TASK REQUIREMENTS
Reproduce the lines of the material verbatim, from its beginning through the line containing "Action: click(x=215, y=25)", inclusive. Leave the pictures out of your answer.

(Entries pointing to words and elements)

┄┄┄┄┄┄┄┄┄┄┄┄┄┄┄┄┄┄┄┄

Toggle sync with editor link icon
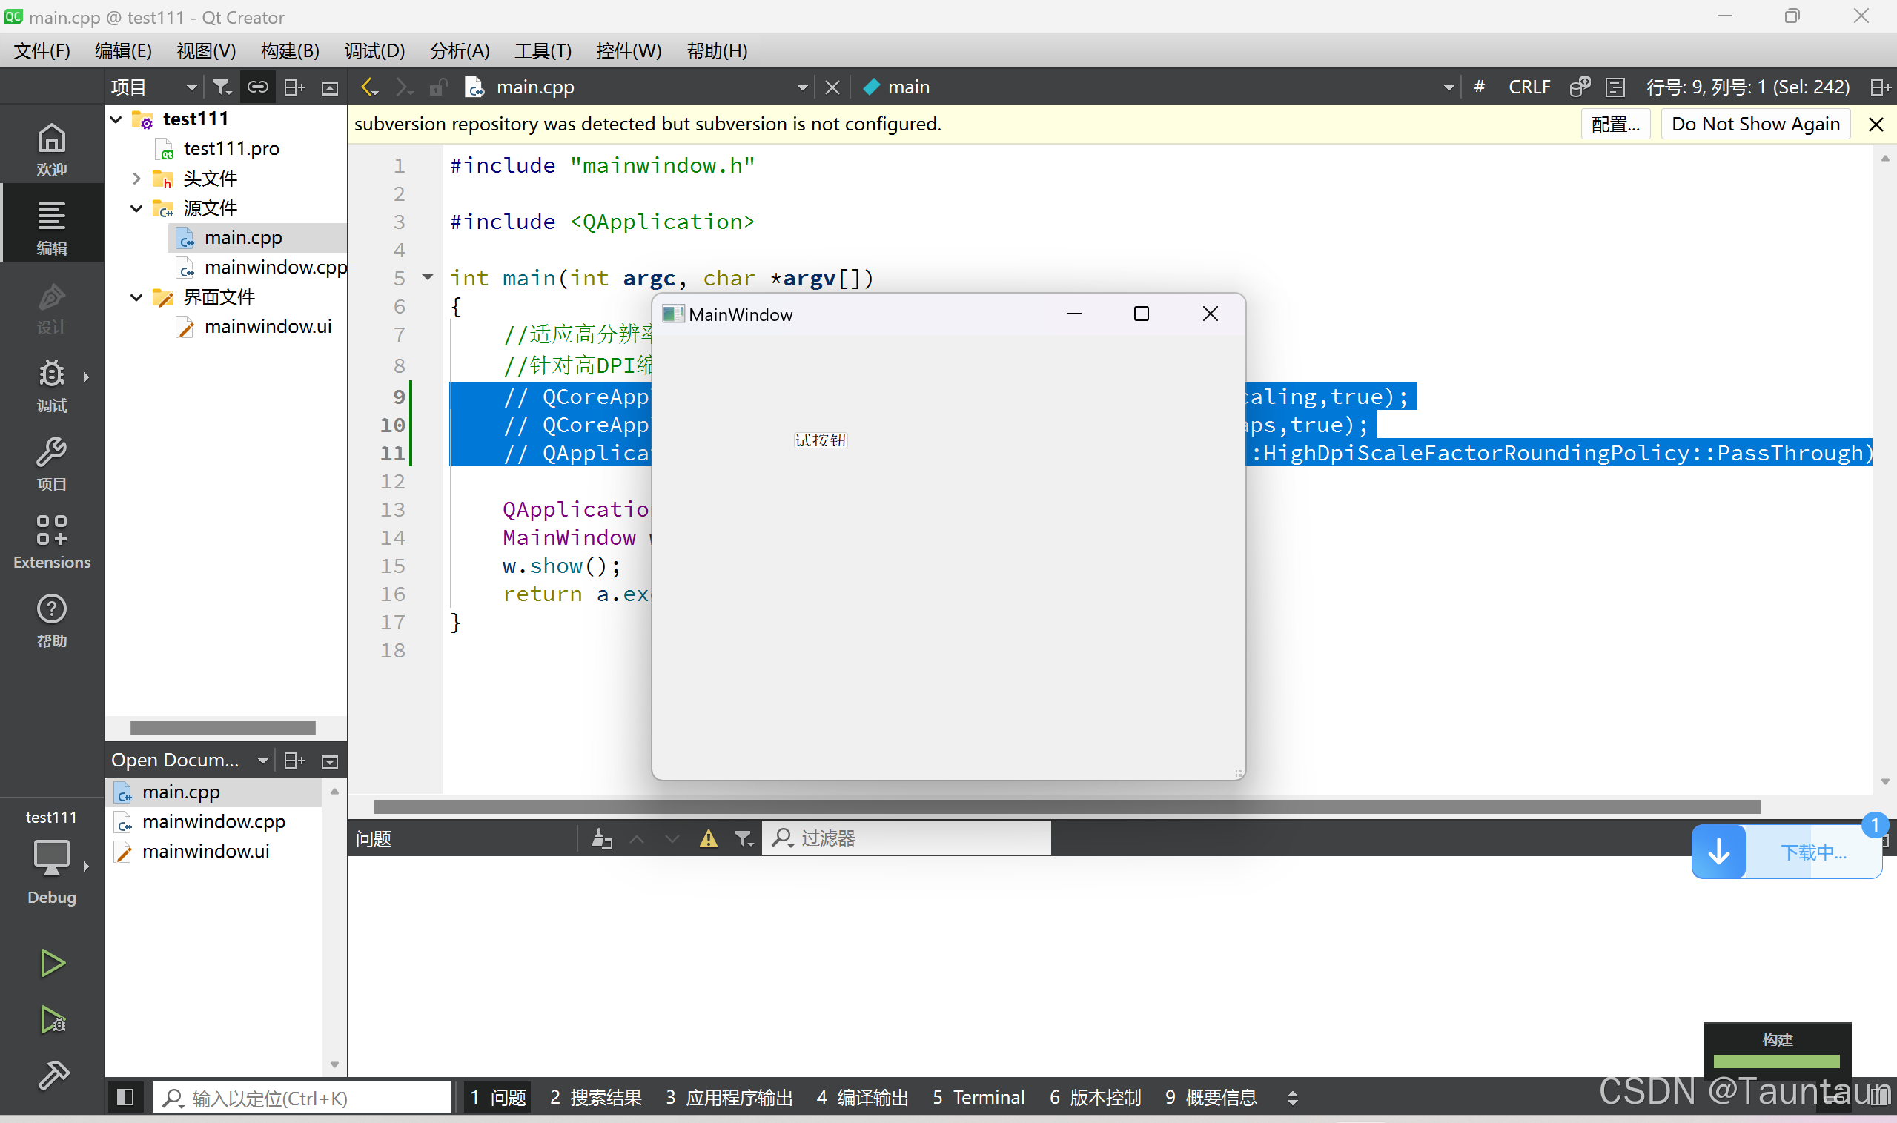 point(258,87)
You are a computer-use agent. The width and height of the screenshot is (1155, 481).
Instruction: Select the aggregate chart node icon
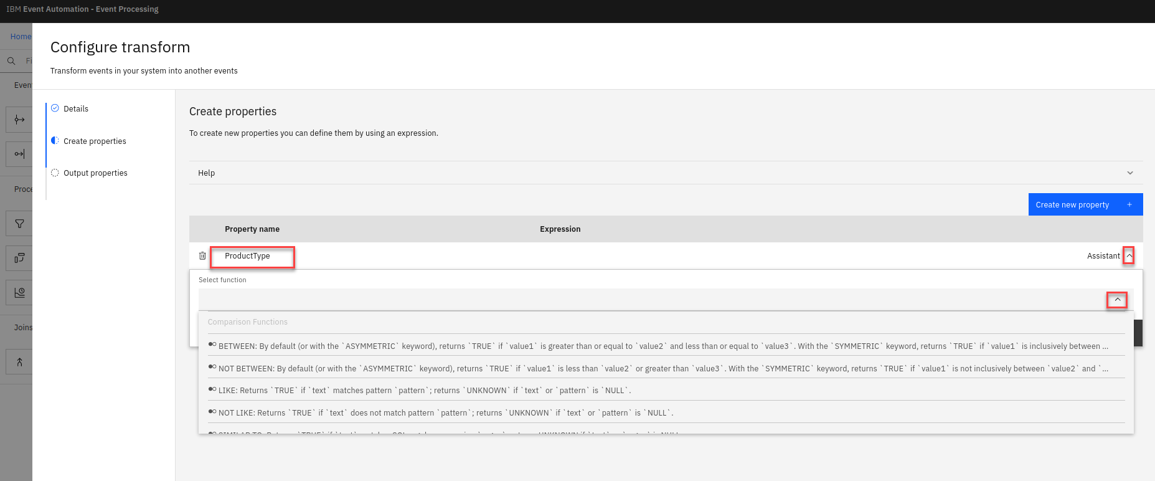pos(19,292)
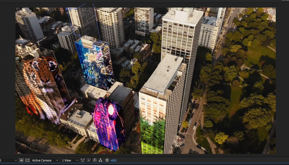Toggle the Region of Interest icon
Viewport: 289px width, 165px height.
pos(21,160)
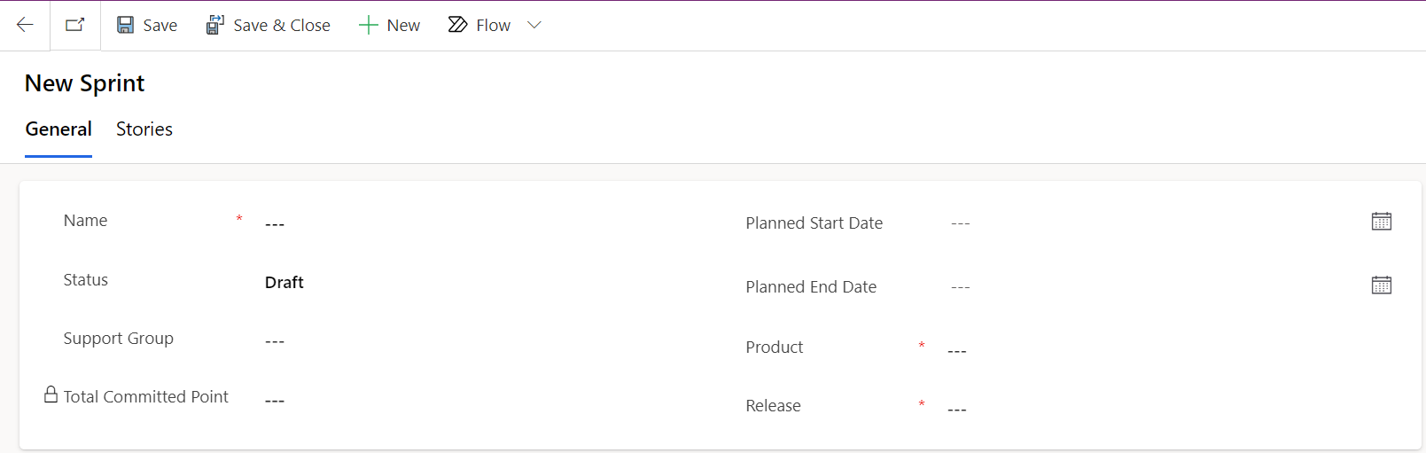1426x453 pixels.
Task: Click the Save & Close icon
Action: click(x=215, y=25)

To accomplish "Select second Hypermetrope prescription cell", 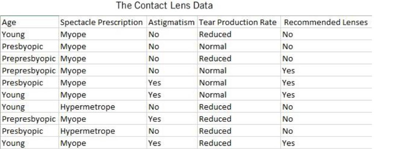I will (x=103, y=131).
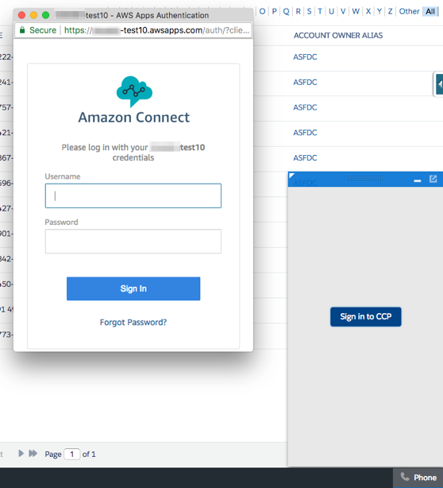Click into the Password field

point(133,241)
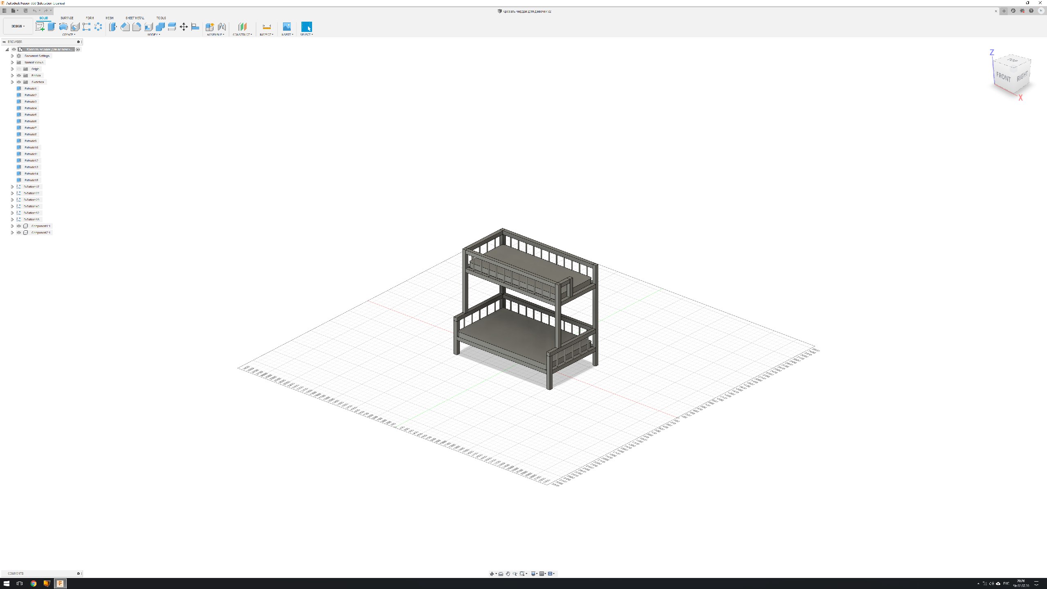Hide Component1:1 using its eye icon
This screenshot has height=589, width=1047.
coord(19,226)
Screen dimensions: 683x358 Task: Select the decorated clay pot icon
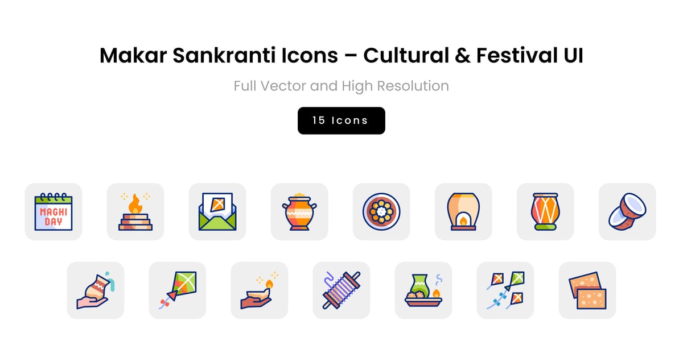(299, 211)
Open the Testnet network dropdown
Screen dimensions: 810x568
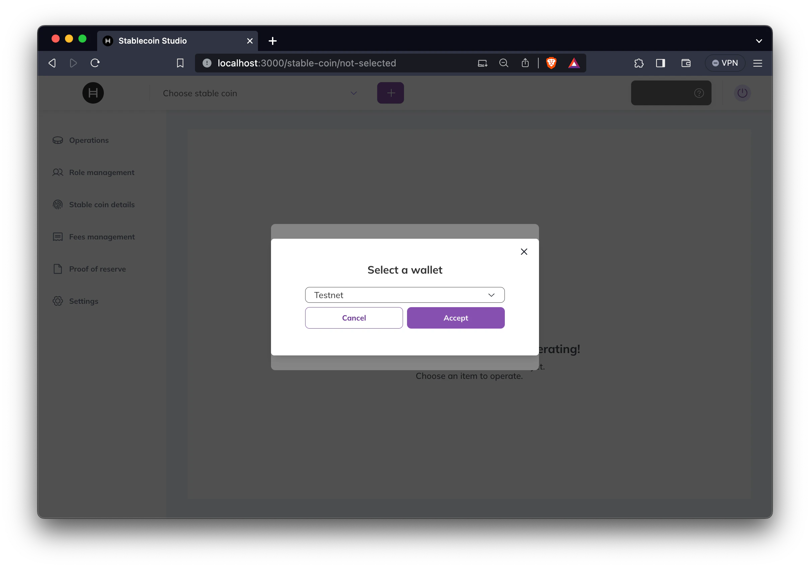coord(405,295)
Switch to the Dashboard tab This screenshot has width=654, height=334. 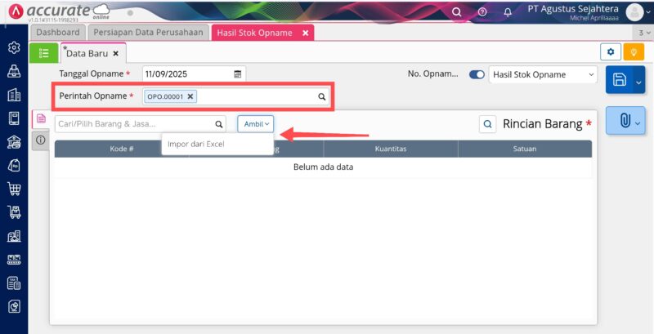pos(57,32)
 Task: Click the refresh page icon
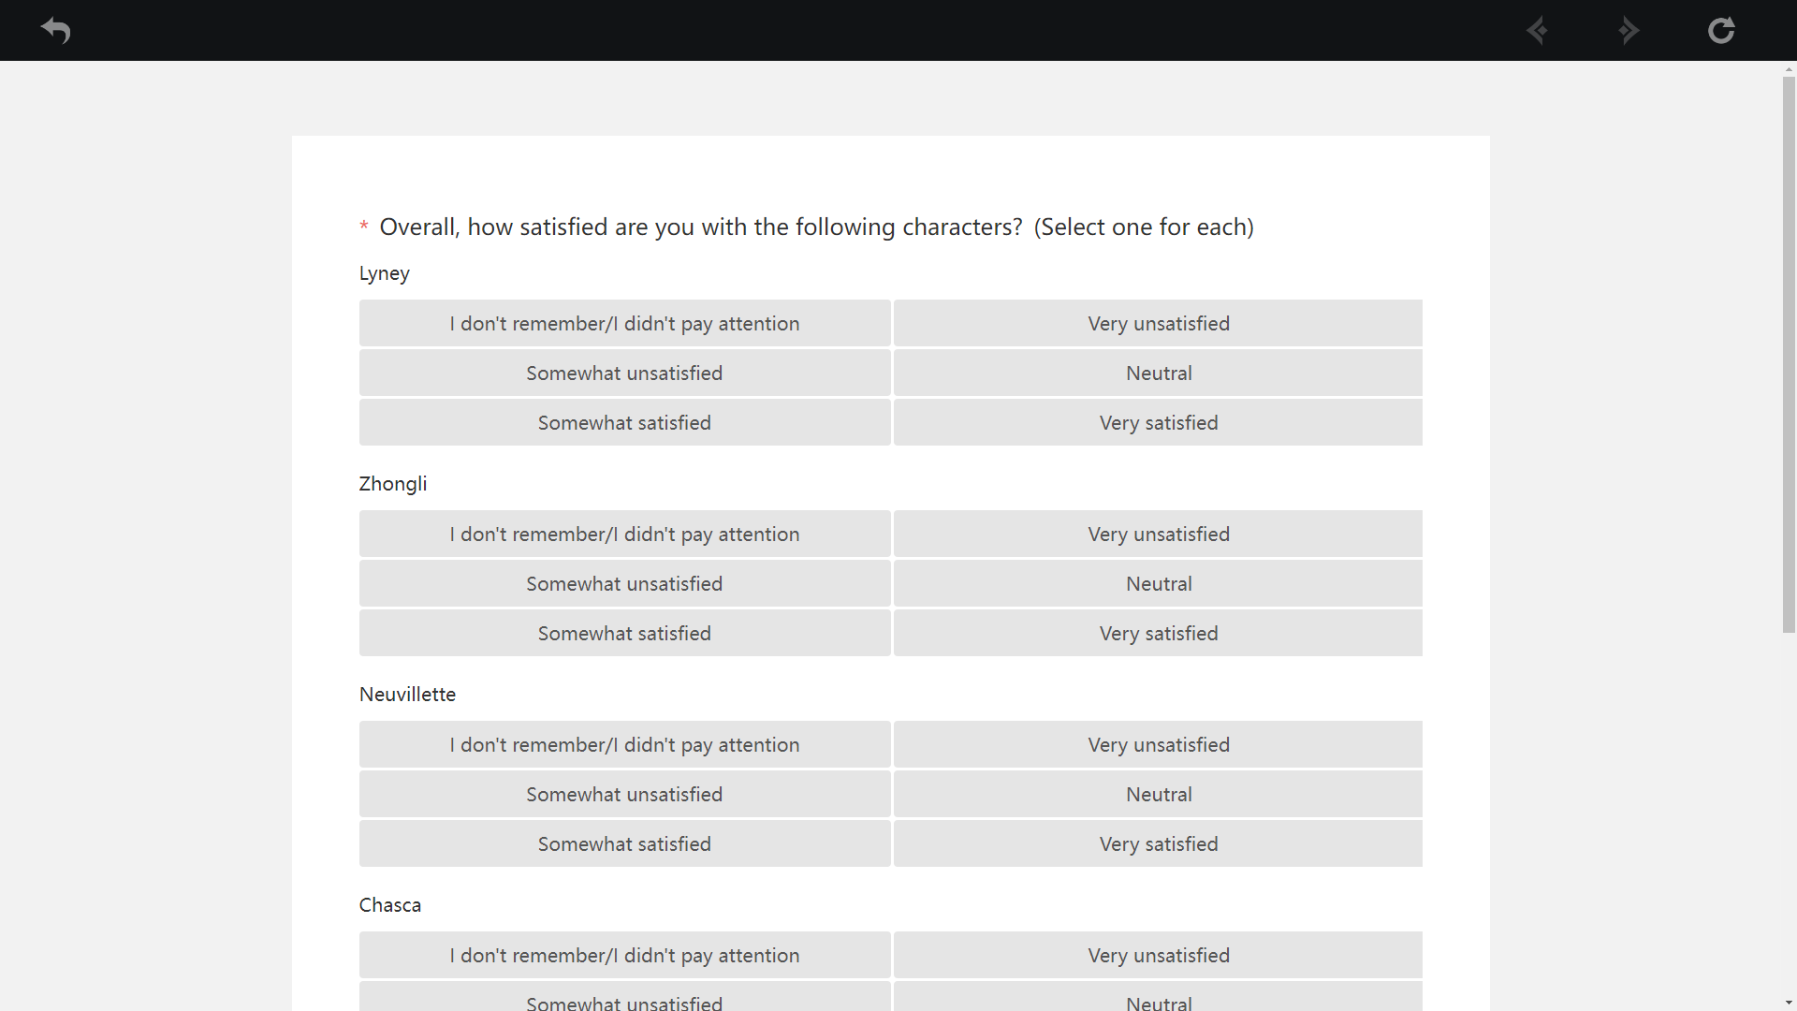click(1720, 31)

┄┄┄┄┄┄┄┄┄┄┄┄┄┄┄┄┄┄┄┄

ANSWER
Toggle sync with editor link icon
 point(258,87)
You are a computer-use agent. The width and height of the screenshot is (1155, 481).
Instruction: Select the aggregate chart node icon
pos(19,292)
Toggle the Region of Interest icon
Viewport: 289px width, 165px height.
pos(21,160)
1426x453 pixels.
Task: Click the Save & Close icon
Action: click(x=215, y=25)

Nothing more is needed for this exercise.